→ **EXERCISE**
A faithful copy of the whole listing is required, with nothing left out.

→ **DATASET EXTRACT**
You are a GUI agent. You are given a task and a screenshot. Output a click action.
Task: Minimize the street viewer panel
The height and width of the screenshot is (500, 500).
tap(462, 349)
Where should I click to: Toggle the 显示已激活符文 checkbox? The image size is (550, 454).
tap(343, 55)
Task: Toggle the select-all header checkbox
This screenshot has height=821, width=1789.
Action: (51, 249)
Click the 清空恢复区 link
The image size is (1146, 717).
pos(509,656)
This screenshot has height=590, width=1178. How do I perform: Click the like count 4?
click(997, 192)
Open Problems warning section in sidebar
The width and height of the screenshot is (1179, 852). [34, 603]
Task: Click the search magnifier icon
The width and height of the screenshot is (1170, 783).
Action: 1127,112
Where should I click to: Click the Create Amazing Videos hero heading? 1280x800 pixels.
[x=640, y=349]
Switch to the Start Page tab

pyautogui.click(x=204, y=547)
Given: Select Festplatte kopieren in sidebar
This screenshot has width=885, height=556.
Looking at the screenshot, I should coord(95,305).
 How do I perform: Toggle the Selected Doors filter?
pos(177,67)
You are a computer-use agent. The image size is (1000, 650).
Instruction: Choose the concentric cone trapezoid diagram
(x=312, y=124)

→ **TASK RESULT**
You are a GUI agent. You are given a task and a screenshot. Output a click action.
Task: Minimize the street viewer panel
The height and width of the screenshot is (500, 500).
tap(462, 349)
Where should I click to: Toggle the 显示已激活符文 checkbox? The image size is (550, 454).
tap(343, 55)
Task: Toggle the select-all header checkbox
This screenshot has height=821, width=1789.
Action: (51, 249)
Click the 清空恢复区 link
The image size is (1146, 717).
pos(509,656)
This screenshot has height=590, width=1178. How do I perform: Click the like count 4?
click(997, 192)
Open Problems warning section in sidebar
The width and height of the screenshot is (1179, 852). [34, 603]
Task: Click the search magnifier icon
The width and height of the screenshot is (1170, 783).
Action: 1127,112
Where should I click to: Click the Create Amazing Videos hero heading? 1280x800 pixels.
[x=640, y=349]
Switch to the Start Page tab

pyautogui.click(x=204, y=547)
Given: Select Festplatte kopieren in sidebar
This screenshot has width=885, height=556.
Looking at the screenshot, I should coord(95,305).
 How do I perform: Toggle the Selected Doors filter?
pos(177,67)
You are a computer-use agent. The image size is (1000, 650).
Instruction: Choose the concentric cone trapezoid diagram
(x=312, y=124)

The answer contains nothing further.